There will be no deadline for registration of information officers and deputy information officers, meaning that no responsible party will be held liable for not registering by 30 June under the Protection of Personal Information Act (Popia).
In a statement released on Tuesday, the Information Regulator said this decision follows technical glitches with the registration portal and numerous concerns raised by responsible parties regarding the registration process.
“The regulator is currently looking into alternative registration processes and will communicate this in due course. We understand that our portal malfunctioning has caused a lot of anxiety and panic and for that we really do apologise,” Information Regulator chairwoman Pansy Tlakula said.
The registration of a CEO as an information officer for multiple legal entities has been taken into consideration and it will be permissible. The registration portal is currently being configured to accommodate these changes. When the registration portal has been updated, it will be announced.

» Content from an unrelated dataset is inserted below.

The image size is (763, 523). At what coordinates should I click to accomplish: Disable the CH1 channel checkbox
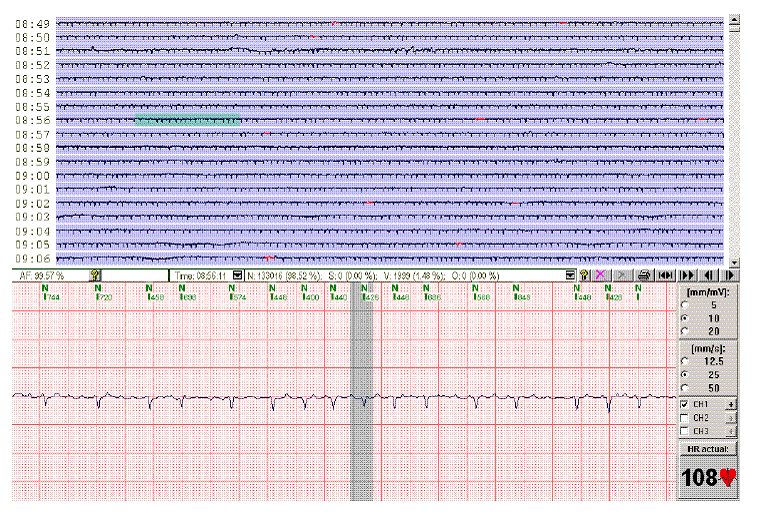pyautogui.click(x=684, y=403)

“Popia enforcement powers as promulgated by the President of South Africa in June 2020 will still be coming into effect as of 1 July 2021. The Information Regulator had thus afforded responsible parties a one-year grace period to be compliant with Popia.”
“For responsible parties to be compliant with Popia, they are required among many actions to appoint and register their information officers with the Information Regulator and apply for ‘prior authorisation’ before processing personal information,” the regulator said.
There has been an exponential increase for engagement from responsible parties with the regulator. This as the Popia enforcement powers draw closer and are less than 10 days away.
Furthermore, the regulator has extended the applications for prior authorisation in terms section 57 (1) subject to section 58 (2) to 1 February 2022.
Responsible parties must obtain prior authorisation from the regulator prior to any processing of personal information where that responsible party plans to:
- Process any unique identifiers of a data subject;
- Process information on criminal behaviour or on unlawful or objectionable conduct on behalf of third parties;
- Process information for purposes of credit reporting; and
- Transfer special personal information or personal information of children to foreign countries that do not provide an adequate level of protection for processing of personal information.
The Information Regulator as of 30 June will also be taking over the function of the Promotion of Access to Information Act from the South African Human Rights Commission.